International Journal of Financial Management

1. Mehari Mekonnen Akalu – Department Of Accounting & Finance, Addis Ababa University, Ethiopia.

Received
15-Jan-2026
Accepted
-
Published
15-Jan-2026
Abstract
This study investigates the determinants of bank stability in Ethiopia from 2017 to 2024, using panel data from 13 banks and a Random-Effects model with the Z-score as the dependent variable. The analysis identifies funding diversification as a key driver of stability, while inflation emerges as a destabilising factor, highlighting the importance of broadening funding sources and maintaining macroeconomic stability. Other variables, including loan share, operating costs, bank size, and credit growth, exhibit expected directional effects but are statistically insignificant, suggesting that impact may be indirect or context-dependent. The findings underscore that bank stability is shaped by both internal characteristics and external economic and institutional conditions.
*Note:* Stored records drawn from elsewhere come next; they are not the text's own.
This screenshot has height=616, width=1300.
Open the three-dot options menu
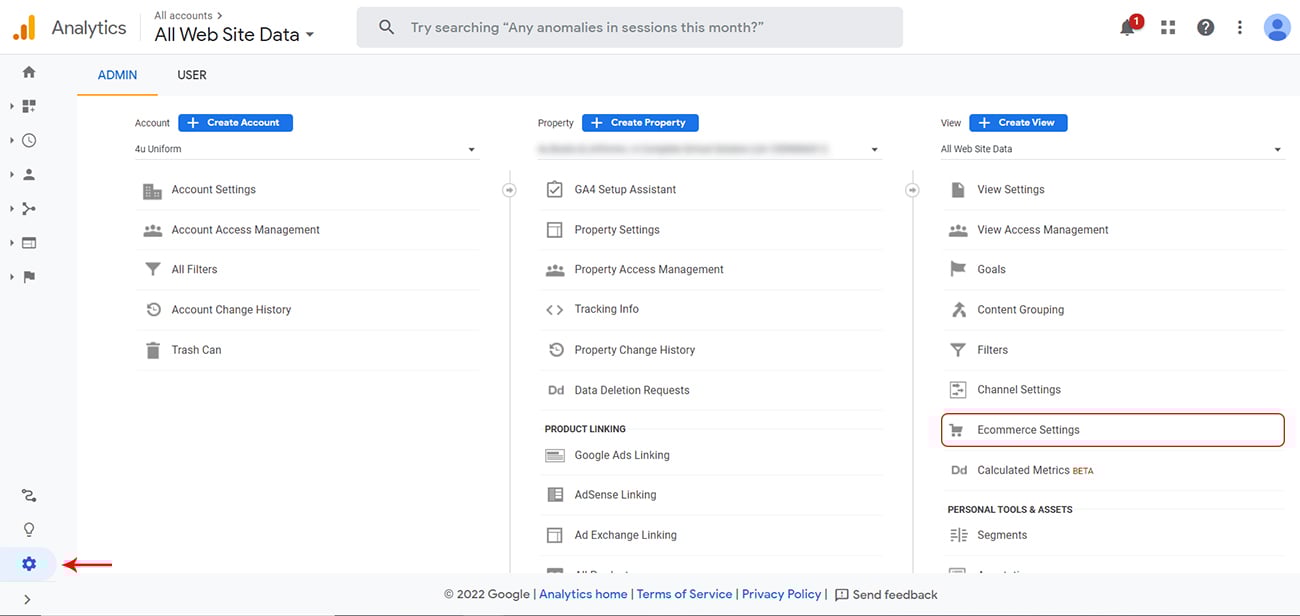pos(1240,27)
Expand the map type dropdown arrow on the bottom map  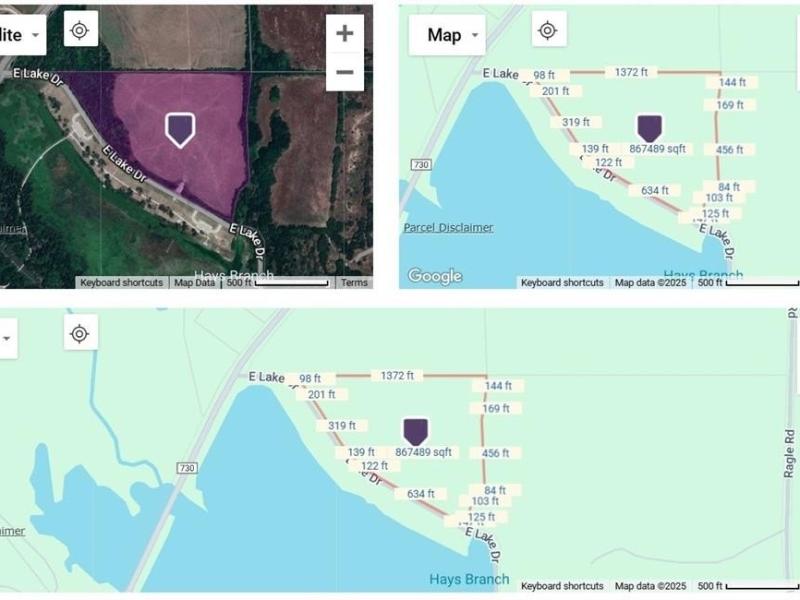pos(7,338)
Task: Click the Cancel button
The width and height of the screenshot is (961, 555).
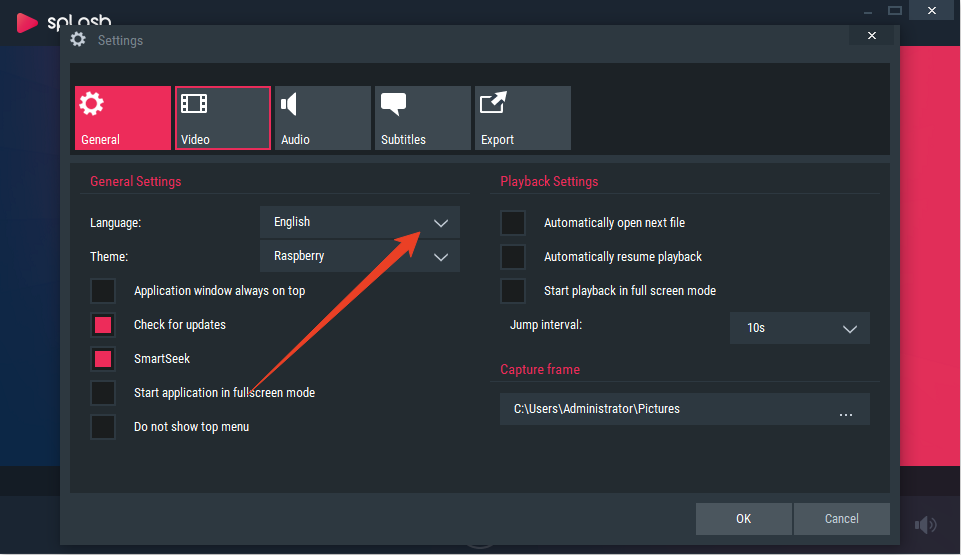Action: (x=841, y=519)
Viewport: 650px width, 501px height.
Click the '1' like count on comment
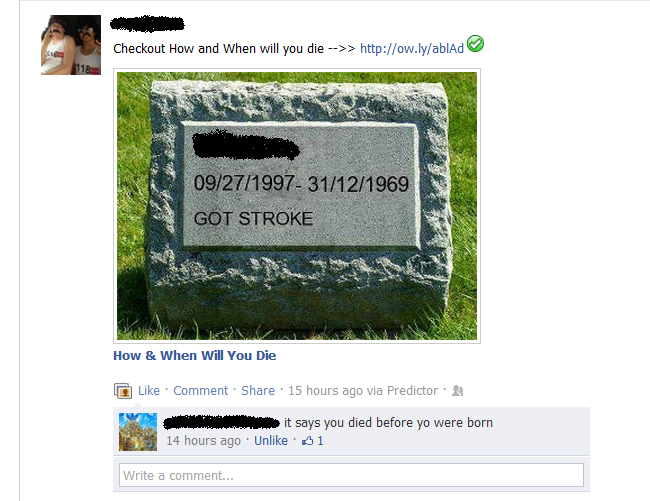(x=320, y=441)
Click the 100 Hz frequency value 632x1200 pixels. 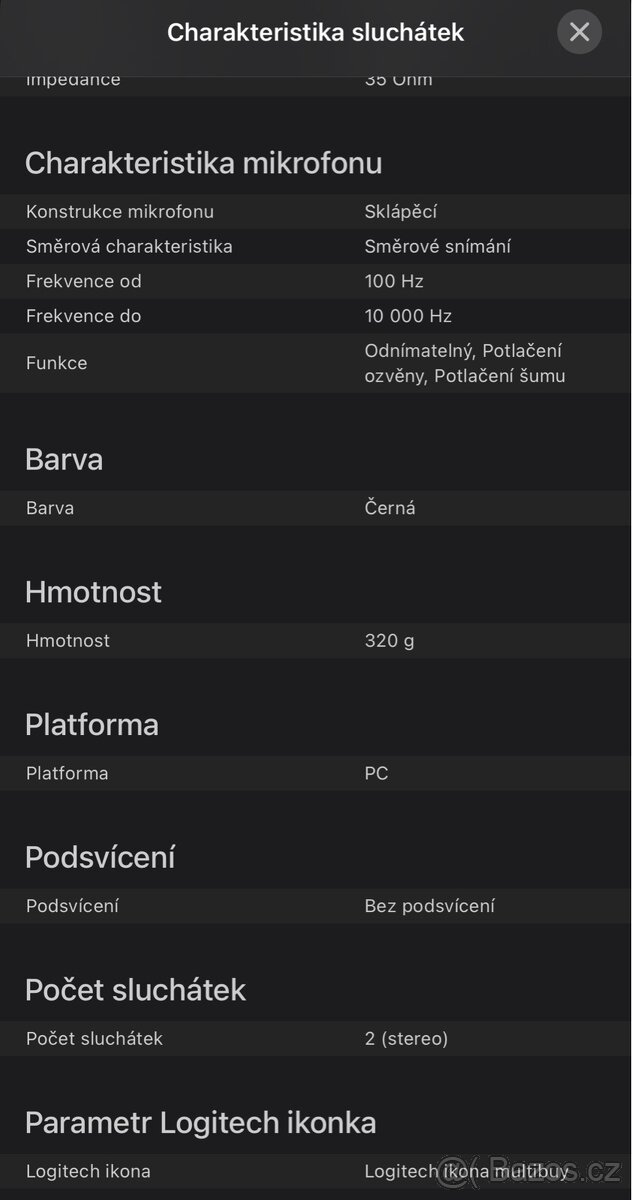point(394,281)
Policy implications include promoting diversified funding through capital markets and long-term debt, sustaining macroeconomic stability to safeguard solvency, and maintaining supervisory frameworks that encourage efficiency without incentivising excessive risk-taking. Additionally, credit growth should be monitored through instruments such as countercyclical capital buffers, as unrestrained expansion may increase systemic vulnerabilities despite short-term profitability.